Drone at me, little synthesizer, and I will be enthralled until your sound ends. Valle De Galgos do more than that of course – harmonium is a key ingredient, as are field recordings and … voice? – but the building blocks are irrelevant once you’re in the middle of it all. The project, a newly formed duo consisting of Argentine sound artists Atilio Sanchez and Pablo Picco, hit all the philosophical touchpoints you’d ever want in an ambient release. Buildings? Check. The sea? Check. Geometrical shapes? Check. Outer space transmissions? Check. Inner voices? Check. Ghost dimensions? Check. Anything else? Check, but you have to let your imagination run with it. Mine went to what I know about Patagonia (which is very little, sadly) and conjured rocky shores at the southernmost tip, where you’re just a hop, skip, and a journey stowed away on an icebreaker from Antarctica. Fitting that seabirds make an appearance on “En camino a Calera”? Probably. It helped with my visualizations anyway. Regardless, once the initial chord of “Florence Westfalia / Tierra de Nilivilves” began to stretch and the harmonies began to augment it, I was hooked, even when it decayed into static. Guide me, little synthesizer (and other stuff). Guide me.
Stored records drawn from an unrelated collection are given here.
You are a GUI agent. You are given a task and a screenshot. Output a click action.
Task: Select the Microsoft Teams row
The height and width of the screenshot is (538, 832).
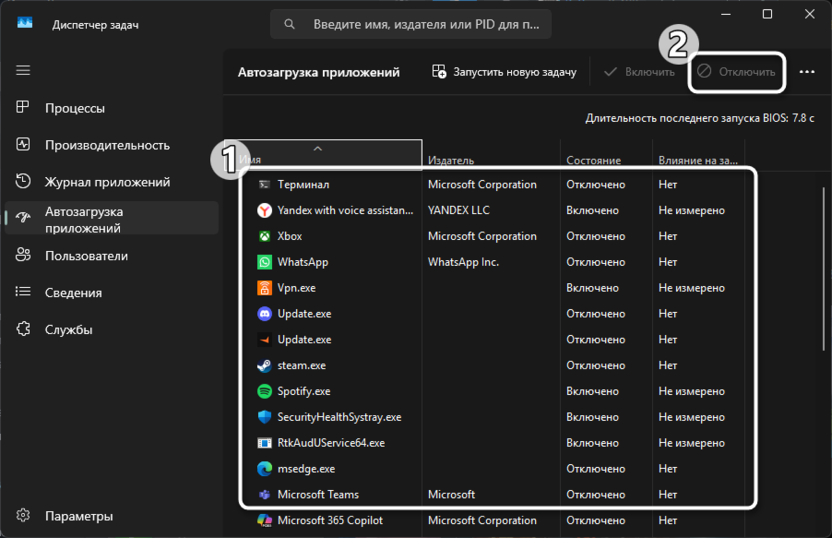(x=318, y=494)
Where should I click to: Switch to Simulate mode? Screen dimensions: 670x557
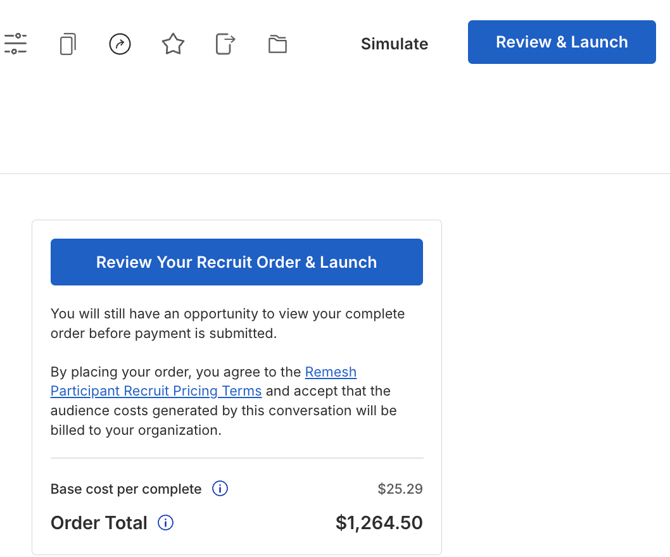[394, 44]
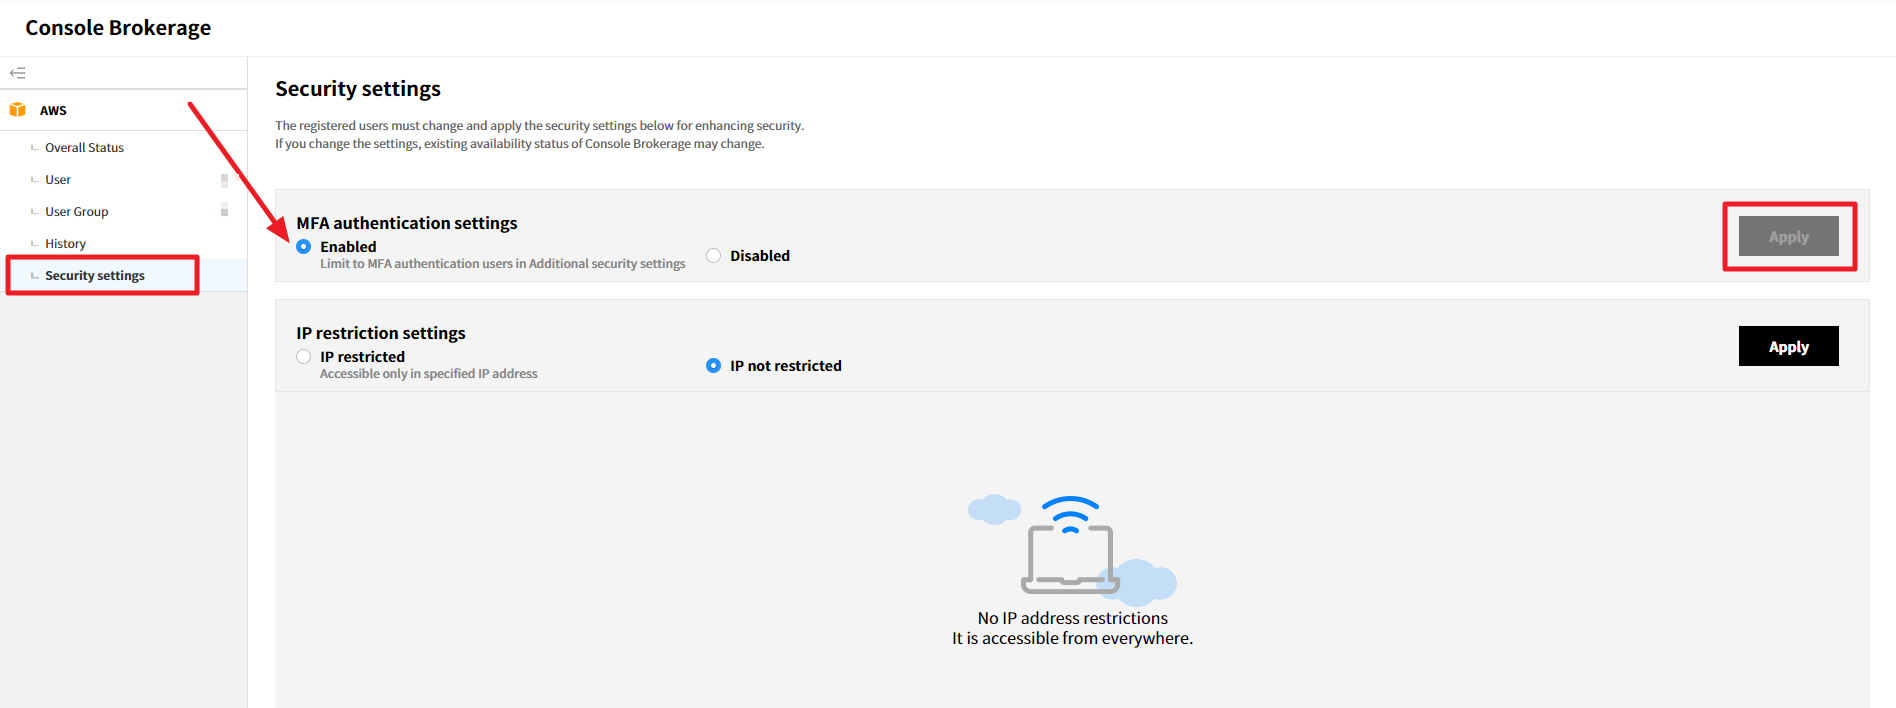Select Security settings in the sidebar

94,276
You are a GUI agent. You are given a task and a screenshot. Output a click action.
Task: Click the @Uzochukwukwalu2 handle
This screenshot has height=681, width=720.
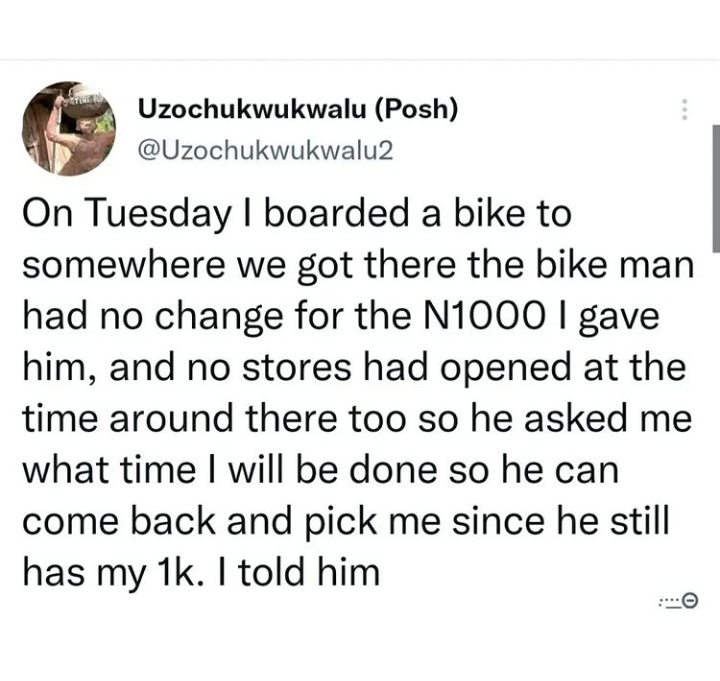tap(264, 149)
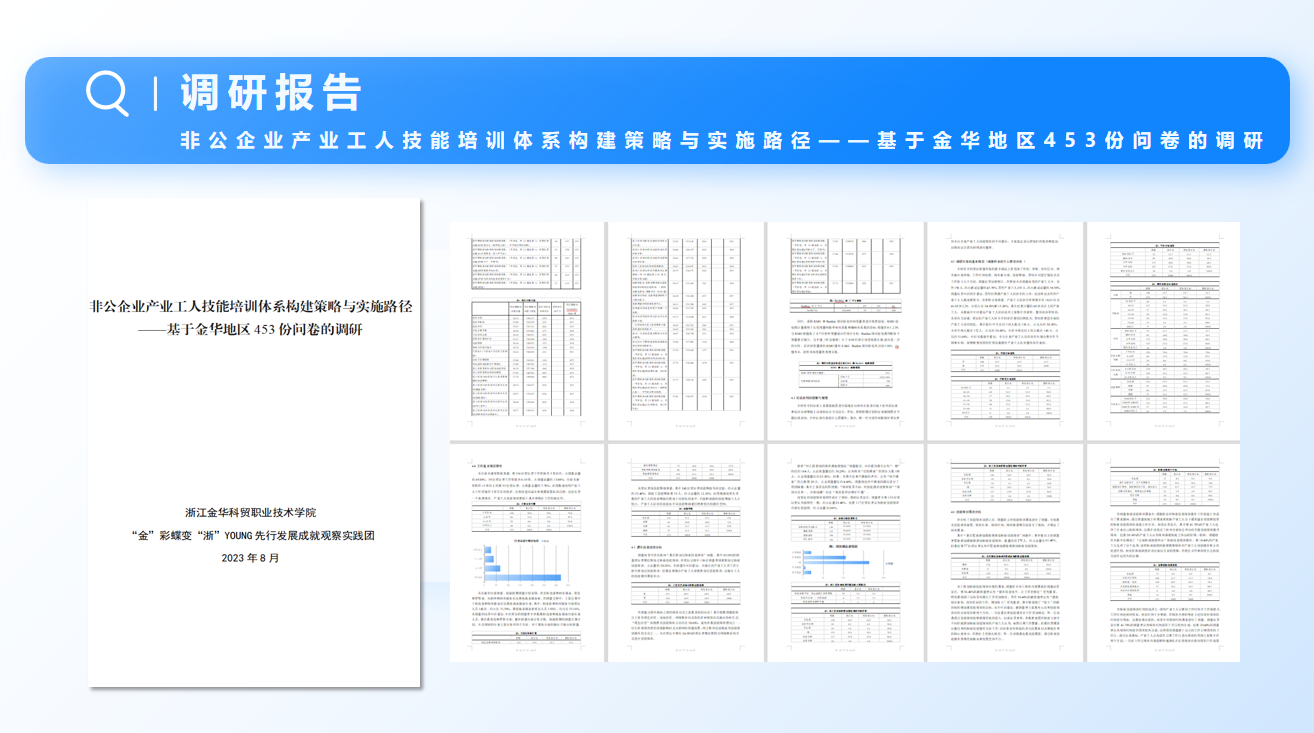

LEAAVES – “WOW THIS BEARD IS REALLY GREAT (I’M GLAD I GREW IT)” C20

I had the idea to just make the review of this tape a laughy emoji, but then I asked myself, what am I, some Pitchfork staff jagoff from 2002? I most certainly am not. I do, however, get a chuckle whenever I see Terry Crews’s face – that dude is so self-aware, it’s amazing. And when I read the description of “Wow This Beard,” I nearly doubled over in an intense guffaw. “Wow This Beard” is a plunderphonic exercise whereby normally reliably ambient maestro Nate Wagner sliced apart a bunch of Old Spice commercials featuring Crews and recombined them into a fairly coherent vaporwave approximation. And as you might imagine, the tape smells really dang good! I always found the Crews commercials pretty entertaining, and that’s coming from someone who barely has a second to become immersed in television anymore (a very good thing, I think). So maybe it’s no surprise then that Wagner succeeds in applying his keen critical ear to commercialized product and dissecting it before us to reveal the deep, dark underbelly of the marketplace. Is it weird, then, that I’m also constantly reminded of Crews’s role as the president in Idiocracy? Does “Wow This Beard” provide commentary on the realization that I’d prefer Crews’s fictional president to our current one? Let’s answer that question together as we listen, shall we?

SOMNOROASE PĂSĂRELE – “ESSEN” C40

Romanian artist Somnoroase Păsărele is no stranger to the Tymbal world, having released “GAMA” on the label waaaay back at the tail end of 2015. He returns triumphant with “ESSEN,” an electronic masterpiece that is at once difficult to scrutinize and easy on the ear – that is, if you like your synthesizer properly kosmische’d and dissonant. Hey, turns out I do, so as this thing plays out, I’m falling more deeply in love with it as each minute passes. Păsărele does not let up on the tension one iota, and so “ESSEN” is an edge-of-your-seat nailbiter that reflects his home country’s rocky history and the divide between East and West. “ESSEN” sounds like it could have emerged from the Berlin electronic underground, and I wouldn’t blame you if that was your initial impression, but the communist stormclouds that once gathered to the east, at least until 1989 and the fall of Ceauşescu, are still deeply felt. Maybe that’s me reading into it, or maybe it’s because I just literally read a book on gender in Romania. Either way, “ESSEN” is fascinating, and your attention to it must be undivided.